━━━━━ Reading text
From here to there: a proposed mechanism for transforming journals from closed to open access

David C. Prosser
Director, SPARC Europe
© David C. Prosser 2003

ABSTRACT: A major barrier to the greater take-up of an open access model for journal publishing has been the concern of many journal owners that they will not easily be able to migrate from the current subscription-based model to open access. This paper presents a potential migration path which should significantly reduce the financial risk to journal owners, while allowing them to offer open access to their authors.


There has been a great deal of debate recently regarding open access journals. In particular, the last twelve months have seen increasing interest in open access from academics, librarians, funding agencies and publishers, and the debate appears to be intensifying.1 Open access journals make the papers published within them freely available online to all interested readers with access to the Internet. This marks them out from ‘closed access’ journals that only allow papers to be read by somebody with a subscription to the journal (either directly or through their institution). Open access journals are not free journals – they are only free to the reader. There are costs in the peer-review process and the production of a journal (even if it is only online), and while estimates of the actual costs vary, the costs are real and must be met. Open access journals will survive only if they can raise sufficient funds to cover the costs of publication (plus whatever profit margin is considered reasonable by the journals’ owners and is supported by the market).

Many observers find the open access model attractive as it immediately and significantly extends dissemination of an author’s paper from those at a few hundred institutions worldwide lucky enough to have a subscription to all interested readers with access to the Internet. This will naturally affect the visibility and impact of papers. Initial research shows that widening access to papers increases citation frequency.2 We may see an increase in impact factors for those journals that move to open access.

Many are now convinced of the benefits of open access to researchers (both as authors and readers), to libraries and to society. However, there is widespread concern that it will be difficult to convert from the current system of subscription-based, closed access journals to an open access model. This note outlines a possible transition mechanism. (It may be worth reiterating that as peer review is independent of medium and funding model, open access journals can have the same quality standards as closed access journals. Quality concerns therefore are not necessarily relevant when considering the transition to open access.)
━━━━━━━━━━
━━━━━ Raw data
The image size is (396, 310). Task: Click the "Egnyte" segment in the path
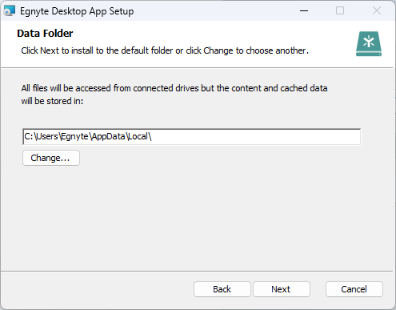(74, 137)
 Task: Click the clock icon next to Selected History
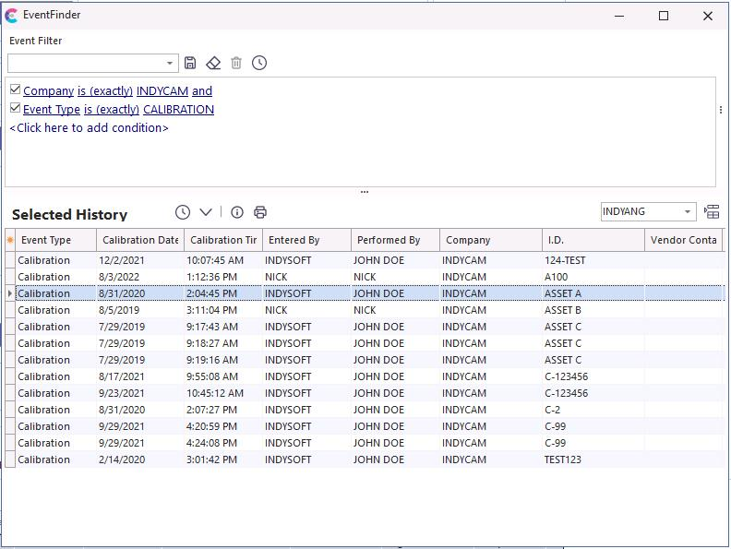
━━━━━━━━━━
* **List of tasks**:
a – In the text on open access journals, rewrite the paragraph beginning "Many observers find the open access model attractive" as a short bulleted list that keeps its main points.
b – Resume the text on open access journals from its last sentence, carrying it forward from that point.

* **Answers given**:
a –
- Open access draws many observers because it immediately and greatly widens an author's readership.
- Readership grows from people at the few hundred institutions worldwide with a subscription to any interested reader with Internet access.
- This wider reach will affect the visibility and impact of papers.
- Early research shows that wider access to papers raises how often they are cited.
- Journals that move to open access may see their impact factors rise.

b –
The problem

Imagine a well-established, relatively large, niche journal. It is financed mainly by institutional subscriptions, plus some personal subscriptions (priced at or close to cost), author colour charges and/or some page charges, reprint and offprint sales, and a small amount of advertising revenue. As well as covering costs (both direct and indirect) the journal makes a profit for its owner (part of which is retained for further investment, the other part goes to shareholders or to further the aims of the owner, for commercial or not-for-profit publishers, respectively). The journal is produced in two formats – paper and online – and online access is restricted to subscribers.

The owners of our typical journal are convinced of the benefits of open access, but they have a number of concerns regarding the transformation from one model to another:

1. Many of their authors (who come from a wide geographic spread) do not have the funds to pay for publication.
2. If the journal was available for free online, many (if not all) subscribers may decide to cancel their subscriptions, so resulting in a disastrous decrease in revenues.
3. The owners do not have sufficient financial reserves to carry the journal through a transition period until most authors have funds to pay publication charges.

The owners face a Catch-22 situation. Authors will not routinely pay publication fees until they have the funds to do so. However, funding bodies are not going to give funds to authors while there are few open access journals and the authors can publish for ‘free’ in existing journals. (I place ‘free’ in quotes as many authors are already paying for publication – through page charges, colour figure charges, etc.) The journal is ‘trapped’ in closed access.

A solution

The proposed solution presents a way to manage the inevitable transition period, with little financial risk to the owners. It is based on the model provided by Florida Entomologist published by the Florida Entomological Society ( and the journals of the Entomological Society of America ( Authors would be presented with two options:

1. To pay a publication charge – the paper is then made open access on publication.
2. Not to pay the publication charge – the paper is only made available to subscribers.

This would result in a hybrid journal in which access to each paper would depend on the authors’ willingness to pay the publication fee. This is a low-risk strategy for the journal’s owner as they would still collect subscription revenue. In year one (say 2004), authors would be invited to pay for open access. The subscription price would be set to what is required to generate the required income, even if no authors took up the offer. Any author payments would then be a bonus! In year two (2005), the subscription price would be set based on the experience in 2004. Over time, as the proportion of authors willing to pay increased, the subscription price would continue to be reduced. Alternatively, if no authors were willing to pay publication charges, the subscription price would increase year-on-year and would continue to cover the full publication costs, as it does currently.


This model has a number of advantages for the journal owner who is considering a transfer to open access:

1. Authors who are willing and able to pay receive the benefits of open access (wider dissemination, higher citation, greater kudos, etc.).
2. Authors who are unwilling or unable to pay for open access can still publish in their journal of choice.
3. The benefits to authors of open access can be accurately measured – comparisons can be made in downloads and citations for open and closed papers in the same journal.
4. As the benefits of open access become clear, authors will place pressure on their funding bodies to provide grants for publication. No author will want to be at a disadvantage compared to their peers who have funds for publication and consequently whose papers have a wider dissemination and readership.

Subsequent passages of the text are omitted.